Через две недели после похорон дочери его превосходительства у Осипа Ильича был вечер по случаю получения им давно ожиданного награждения, - и вечер, правду сказать, на славу!
На этом вечере не было особы ниже надворного советника; шампанское лилось, что называется, рекой: надо же было вспрыснуть награду! Аграфена Петровна удивительно расщедрилась и разлюбезничалась, даже сама подносила бокалы некоторым особенно почетным гостям.
– Мастерица угощать Аграфена Петровна!
– сказал толстый и плешивый чиновник другому, тоненькому, с сердоликовой печаткой внизу жилета.
– Уж эту честь ей надо отдать! Знаете, что я вам скажу: великое дело угощение, то есть, просто от него все зависит в доме.
– Точно-с, справедливо-с заметить изволили.
– Да, да, я вам скажу, что надо уже так родиться на это: найти каждому сказать приличное словцо, к тому, к тому подбежать, с картой ли или с бокалом. В этом состоит уменье жить, светское обращение.

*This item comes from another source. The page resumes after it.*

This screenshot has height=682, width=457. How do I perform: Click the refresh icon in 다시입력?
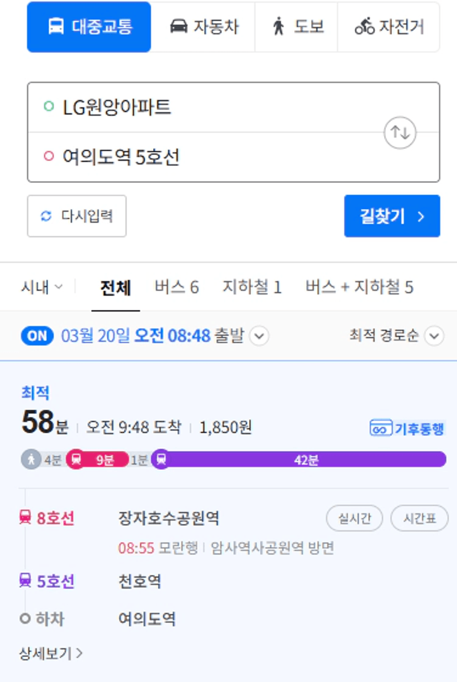(46, 216)
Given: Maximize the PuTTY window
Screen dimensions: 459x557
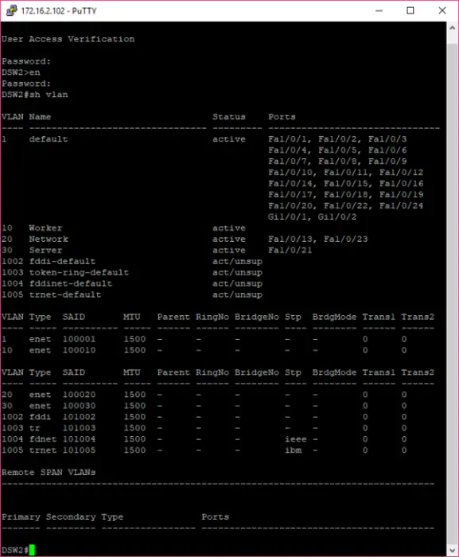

Толстый чиновник говорил прекрасно, и около него постепенно составился кружок слушателей. Таково всегда действие истинного красноречия! Все внимали ему с разинутыми ртами, и сам Осип Ильич не утерпел, подошел его послушать с двумя своими приятелями, с Марком Назарычем и Николаем Игнатьевичем.
– Вот я, - продолжал оратор, - я бываю везде, во всех лучших обществах, и уж пригляделся ко всему. Часто все хорошо, и угощение, и то и сё, а все недостает чего-то, - просто души нет в обществе. Конечно, нам, частным людям, нельзя давать такие балы, как, например, в Благородном собрании. Кто и потребует этого? Ну, там и комнаты большие, и освещение; одни свечи сколько стоят! ослепнуть можно, я вам скажу. Но мы, если не тем, так другим должны брать: мы, - я говорю о частных людях. Внимательность хозяйки, любезность - вот что приятно в гостях.
– Точно, точно!
– послышалось со всех сторон.
– Его превосходительство господин Поволокин, ихний знакомый (оратор указал пальцем на Осипа Ильича), - человек отличный, барин - уж нечего сказать, и мало говорит, а что-то есть в улыбке располагающее, - и это, я вам скажу, много значит: как взглянет, и комплиментов не нужно. Жаль мне его, душевно жаль! Экое, подумаешь, несчастье: лишиться дочери. Впрочем, она всегда была что-то такая больная на вид. И мать-то бедная! ах, какая потеря!..
– Говорят, - сквозь нос заметил один чиновник, тоже очень важный и серьезный, - она была влюблена… правда ли это? Что-то странно… в какого-то живописца, да, знаете, занемогла по сему случаю и умерла.
– Да и я слышал-с, - закричал кто-то тонехоньким голоском, - тут было что-то не совсем чисто-с; она…
При этом толстый чиновник так взглянул на пискуна, что тот совсем смешался и замолчал, а Осип Ильич в ту же минуту скрылся, когда услышал, что разговор принимает такой щекотливый оборот.